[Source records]
*** Begin section ***

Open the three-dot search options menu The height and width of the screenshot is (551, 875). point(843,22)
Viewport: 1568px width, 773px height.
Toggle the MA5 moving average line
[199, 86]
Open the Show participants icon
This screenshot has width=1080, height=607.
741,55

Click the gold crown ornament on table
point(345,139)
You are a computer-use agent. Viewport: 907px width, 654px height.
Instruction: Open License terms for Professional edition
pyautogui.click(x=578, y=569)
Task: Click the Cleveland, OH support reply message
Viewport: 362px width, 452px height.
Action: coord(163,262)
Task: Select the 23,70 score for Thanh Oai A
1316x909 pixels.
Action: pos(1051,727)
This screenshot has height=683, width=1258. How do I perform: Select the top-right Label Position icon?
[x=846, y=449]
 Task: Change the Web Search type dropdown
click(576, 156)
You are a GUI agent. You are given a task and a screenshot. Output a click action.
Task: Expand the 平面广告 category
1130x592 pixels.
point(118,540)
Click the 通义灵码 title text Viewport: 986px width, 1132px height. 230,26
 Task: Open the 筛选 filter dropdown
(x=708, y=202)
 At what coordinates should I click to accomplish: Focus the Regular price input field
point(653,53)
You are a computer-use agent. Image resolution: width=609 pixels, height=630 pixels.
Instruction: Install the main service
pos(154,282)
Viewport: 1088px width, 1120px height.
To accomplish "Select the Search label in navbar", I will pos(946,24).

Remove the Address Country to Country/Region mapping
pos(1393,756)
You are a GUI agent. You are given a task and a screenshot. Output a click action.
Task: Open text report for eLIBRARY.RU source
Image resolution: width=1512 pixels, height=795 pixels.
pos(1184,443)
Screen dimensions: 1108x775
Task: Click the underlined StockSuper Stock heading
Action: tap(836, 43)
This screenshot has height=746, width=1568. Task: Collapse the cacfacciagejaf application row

*** End section ***

## REQUIRED ACTION
Transcribe the data above so that every line matches exactly.

## RESPONSE BELOW
Open the three-dot search options menu The height and width of the screenshot is (551, 875). point(843,22)
Viewport: 1568px width, 773px height.
Toggle the MA5 moving average line
[199, 86]
Open the Show participants icon
This screenshot has width=1080, height=607.
741,55

Click the gold crown ornament on table
point(345,139)
You are a computer-use agent. Viewport: 907px width, 654px height.
Instruction: Open License terms for Professional edition
pyautogui.click(x=578, y=569)
Task: Click the Cleveland, OH support reply message
Viewport: 362px width, 452px height.
Action: coord(163,262)
Task: Select the 23,70 score for Thanh Oai A
1316x909 pixels.
Action: pos(1051,727)
This screenshot has height=683, width=1258. How do I perform: Select the top-right Label Position icon?
[x=846, y=449]
 Task: Change the Web Search type dropdown
click(576, 156)
You are a GUI agent. You are given a task and a screenshot. Output a click action.
Task: Expand the 平面广告 category
1130x592 pixels.
point(118,540)
Click the 通义灵码 title text Viewport: 986px width, 1132px height. 230,26
 Task: Open the 筛选 filter dropdown
(x=708, y=202)
 At what coordinates should I click to accomplish: Focus the Regular price input field
point(653,53)
You are a computer-use agent. Image resolution: width=609 pixels, height=630 pixels.
Instruction: Install the main service
pos(154,282)
Viewport: 1088px width, 1120px height.
To accomplish "Select the Search label in navbar", I will pos(946,24).

Remove the Address Country to Country/Region mapping
pos(1393,756)
You are a GUI agent. You are given a task and a screenshot. Output a click action.
Task: Open text report for eLIBRARY.RU source
Image resolution: width=1512 pixels, height=795 pixels.
pos(1184,443)
Screen dimensions: 1108x775
Task: Click the underlined StockSuper Stock heading
Action: tap(836, 43)
This screenshot has height=746, width=1568. Task: Collapse the cacfacciagejaf application row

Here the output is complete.